For multi-year projects supported with federal funds, records for the entire project must be kept for three years after the completion of the project. For example, in a four-year project, the first year's records must be kept for seven years. Researchers sponsored by federal agencies should review the specifics of the terms, agreements, and assurances made when the project was funded to determine the record retention requirements for the project.
The IRB will maintain the following records: minutes of meetings, copies of research proposals reviewed and relevant documents (e.g., application forms, informed consent forms, questionnaires), and correspondence with principal investigators. Records will be retained for a minimum of three years. Minutes of IRB meetings will "show attendance at the meetings; actions taken by the IRB; the vote on these actions including the number of members voting for, against, and abstaining; the basis for requiring changes in or disapproving research; and a written summary of the discussion of controverted issues and their resolution (45 CFR 46.115 (a)(2))."
IRB members must take an online training course regarding ethical research practices in working with human participants. The following website is recommended for the online training.
All investigators and research personnel must complete the online training course in human subjects protection prior to initiating a project. Final IRB approval will be contingent on completion of the human subjects protection course.
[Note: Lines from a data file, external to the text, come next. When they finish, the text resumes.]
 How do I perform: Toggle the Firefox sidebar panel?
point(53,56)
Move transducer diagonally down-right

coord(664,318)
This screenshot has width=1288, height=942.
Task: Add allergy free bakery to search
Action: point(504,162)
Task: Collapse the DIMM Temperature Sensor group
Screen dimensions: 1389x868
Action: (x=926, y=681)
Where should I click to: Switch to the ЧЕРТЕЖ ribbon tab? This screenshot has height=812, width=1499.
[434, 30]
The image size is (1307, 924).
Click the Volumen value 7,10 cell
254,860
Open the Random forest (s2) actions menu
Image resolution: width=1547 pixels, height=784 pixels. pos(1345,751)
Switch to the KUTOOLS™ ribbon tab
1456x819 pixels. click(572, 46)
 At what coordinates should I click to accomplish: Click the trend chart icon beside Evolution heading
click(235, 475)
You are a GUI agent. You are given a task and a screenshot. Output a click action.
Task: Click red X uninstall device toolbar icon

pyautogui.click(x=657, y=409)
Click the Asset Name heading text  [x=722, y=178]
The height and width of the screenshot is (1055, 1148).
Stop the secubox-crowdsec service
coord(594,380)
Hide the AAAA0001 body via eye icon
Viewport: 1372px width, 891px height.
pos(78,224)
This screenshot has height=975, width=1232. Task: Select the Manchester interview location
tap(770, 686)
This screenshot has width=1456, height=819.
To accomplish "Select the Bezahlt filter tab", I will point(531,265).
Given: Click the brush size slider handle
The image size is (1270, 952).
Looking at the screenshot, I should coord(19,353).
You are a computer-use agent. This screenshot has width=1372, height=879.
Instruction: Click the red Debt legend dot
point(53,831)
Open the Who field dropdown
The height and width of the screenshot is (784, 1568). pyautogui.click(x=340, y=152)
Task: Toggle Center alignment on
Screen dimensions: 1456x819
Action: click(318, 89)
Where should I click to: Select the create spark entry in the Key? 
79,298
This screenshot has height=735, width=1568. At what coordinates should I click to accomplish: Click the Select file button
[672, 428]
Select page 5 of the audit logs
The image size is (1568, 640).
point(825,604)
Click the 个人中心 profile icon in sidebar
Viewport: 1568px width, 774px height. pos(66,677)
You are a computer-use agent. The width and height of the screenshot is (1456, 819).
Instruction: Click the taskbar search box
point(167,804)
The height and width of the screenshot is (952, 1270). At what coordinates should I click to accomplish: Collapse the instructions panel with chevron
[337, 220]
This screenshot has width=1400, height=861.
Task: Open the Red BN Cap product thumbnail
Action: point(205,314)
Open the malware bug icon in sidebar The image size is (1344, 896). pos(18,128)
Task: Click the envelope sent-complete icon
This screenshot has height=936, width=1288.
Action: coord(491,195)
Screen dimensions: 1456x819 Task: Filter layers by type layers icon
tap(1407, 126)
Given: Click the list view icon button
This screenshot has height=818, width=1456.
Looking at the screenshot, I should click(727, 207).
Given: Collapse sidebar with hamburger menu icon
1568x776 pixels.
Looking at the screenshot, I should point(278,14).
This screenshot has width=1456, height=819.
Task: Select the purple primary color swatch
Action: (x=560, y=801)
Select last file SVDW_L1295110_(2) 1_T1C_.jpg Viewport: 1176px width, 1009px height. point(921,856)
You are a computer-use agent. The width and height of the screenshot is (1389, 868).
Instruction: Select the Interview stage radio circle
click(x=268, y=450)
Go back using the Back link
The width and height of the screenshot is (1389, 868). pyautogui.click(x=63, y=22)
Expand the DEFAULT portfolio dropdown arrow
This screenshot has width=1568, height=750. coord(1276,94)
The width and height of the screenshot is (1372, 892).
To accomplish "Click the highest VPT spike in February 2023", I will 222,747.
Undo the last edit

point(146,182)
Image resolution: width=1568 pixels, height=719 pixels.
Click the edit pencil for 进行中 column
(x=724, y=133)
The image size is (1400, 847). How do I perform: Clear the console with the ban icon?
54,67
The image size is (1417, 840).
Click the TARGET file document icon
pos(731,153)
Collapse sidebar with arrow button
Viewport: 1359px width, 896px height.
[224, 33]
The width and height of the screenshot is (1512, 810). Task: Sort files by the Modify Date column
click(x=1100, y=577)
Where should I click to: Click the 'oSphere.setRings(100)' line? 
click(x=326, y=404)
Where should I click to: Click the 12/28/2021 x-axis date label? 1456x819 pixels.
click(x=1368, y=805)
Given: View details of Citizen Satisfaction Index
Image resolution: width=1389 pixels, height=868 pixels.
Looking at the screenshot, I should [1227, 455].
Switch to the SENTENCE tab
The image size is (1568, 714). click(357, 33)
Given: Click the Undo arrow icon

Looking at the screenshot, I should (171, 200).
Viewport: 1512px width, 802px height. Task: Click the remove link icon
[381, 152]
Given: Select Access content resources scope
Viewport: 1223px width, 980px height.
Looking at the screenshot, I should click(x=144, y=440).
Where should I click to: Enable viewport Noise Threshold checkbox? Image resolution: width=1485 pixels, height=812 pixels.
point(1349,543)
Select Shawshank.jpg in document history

Oral or written consent is required for all research involving direct interaction with subjects. All research conducted in area schools (K - 12) requires written permission of the school district. The Institutional Review Board may require written documentation of informed consent for some research studies. Examples of the types of projects that may require a written informed consent form are:
1. Research which may involve psychological or physical risks to subjects
2. Research involving psychological or physiological intervention
3. Research conducted at schools which involves interaction with students
4. Research involving deception
5. Interviews or surveys on sensitive topics
6. Research on special populations (e.g., minors)
Examples of the types of projects that probably do not require written documentation of informed consent are:
1. Interviews or surveys on non-sensitive topics
2. Anonymous, non-interactive, non-participating observation of public behavior
3. Secondary analysis of existing data
4. Research conducted at schools which involves no interaction with students (e.g., observation of regular classroom activity)
5. Research involving the use of psychological or educational tests such as cognitive, personality, aptitude, and achievement tests
6. Research involving the use of educational records if information taken from these sources is provided to the researcher in such a manner that subjects cannot be identified
7. Research which does not involve psychological or physiological intervention or deception
When a waiver for a signed consent form is granted by the IRB, potential research subjects should be informed about the research procedures and given an opportunity to decline participation. In addition, the IRB may require the investigator(s) to provide subjects with a written statement (information sheet) regarding the research.
The informed consent form must be explained and signed prior to any procedures being performed on a test subject. The consent form must be written in language understandable to the subject or to the subject's legally authorized representative. A copy of the consent document must be given to the person signing the form. It is the responsibility of the principal investigator to maintain the original signed consent forms on file for three years after the study is completed.
During the course of the study, the consent document should be revised when deficiencies are noted or when additional information will improve the consent process. All revisions must be reviewed and approved by the IRB before a revised consent form may be used to enroll subjects.